Dating is stressful; using dating apps, even more so. And if there’s one etiquette question that befuddles everyone who’s signed up for Tinder or Bumble looking for love, it’s the matter of whether it’s weird to send a double-text.
Conventional wisdom holds if your match doesn’t respond to your first message, sending a second one looks a little needy. Yet new data from Hinge, the popular dating app that ditched swiping in an effort to promote “serious” relationships, shows that double-texting actually improves the likelihood of a response—provided you wait for a bit.
Hinge defined double-texting as a second message sent on a lag (at least five minutes after the first message), so as to discount two-line texts (e.g., sending “hey,” then “how are you” two seconds later). The company randomly sampled 300,000 US-based conversations on its app over two weeks in May, which included a nearly equal number of men and women and did not account for sexual orientation or racial demographics.
Of those who double-texted, if the second message was sent more than roughly four hours after the first message, the recipient was actually more likely to respond than to those who were only sent a single message.
The benefit of double-texting are long-lasting. Even if you send a second message one full week after your first, there’s a 12% chance your match will respond, as compared to a 0.39% chance that they’ll respond after a week if you’ve send only one message.

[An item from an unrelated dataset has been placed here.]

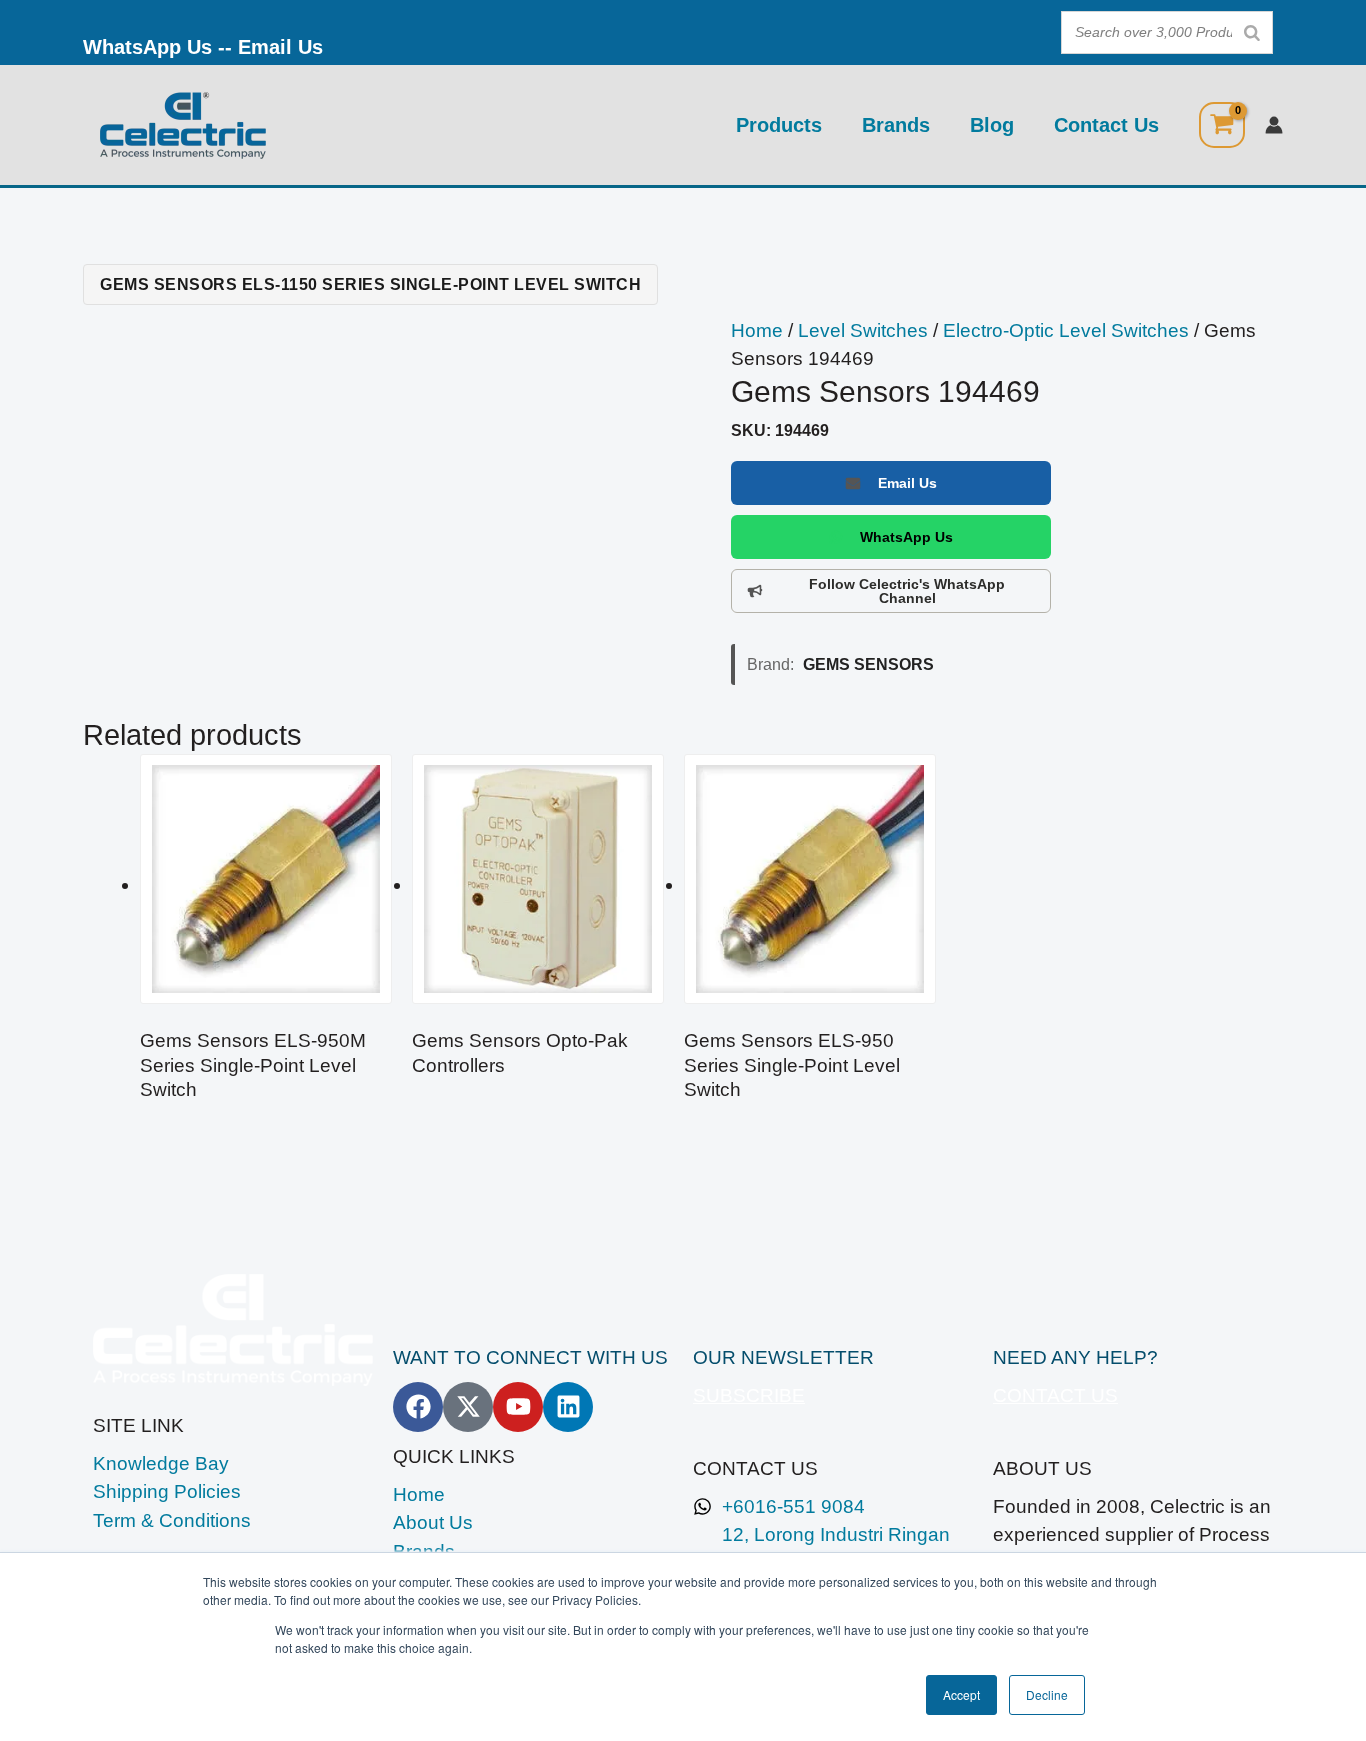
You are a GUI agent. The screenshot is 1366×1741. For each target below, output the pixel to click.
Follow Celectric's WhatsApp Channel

According to Molly Fedick, editor-in-chief of Hinge’s advice blog IRL, four hours is the perfect period before a nudge as it gives the recipient time to finish whatever caused their initial delay (work, dinner, exercise) and focus on their answer. It also protects the sender from seeming over-eager: “If someone cannot wait a few hours for a response, the recipient may wonder if that attitude of impatience will carry into a potential relationship,” she says.
As for the content of the double-text, Fedwick strongly warns against passive-aggressive comments, like “Great conversation,” or allusions to non-responsiveness, like “Where’d you go, stranger?” Such messages are common, but they make the sender seem boring at best, and obsessive (or threatening) at worst. And if there’s one rule to obey, it’s to leave it at the double text. Bombarding a match with triple or quadruple messages is intrusive and may get you blocked.
Launching back into the conversation with a friendly question or comment about a photo, as if the first text didn’t even happen, is the best strategy, says Fedwick, as interesting conversations require interesting contributions. And if you get a response, be sure to use that interaction to schedule a real-life meet up. No need to drag things out over text. “Dating apps are merely a means of meeting,” says Fedwickvia email, “the real relationship starts offline.”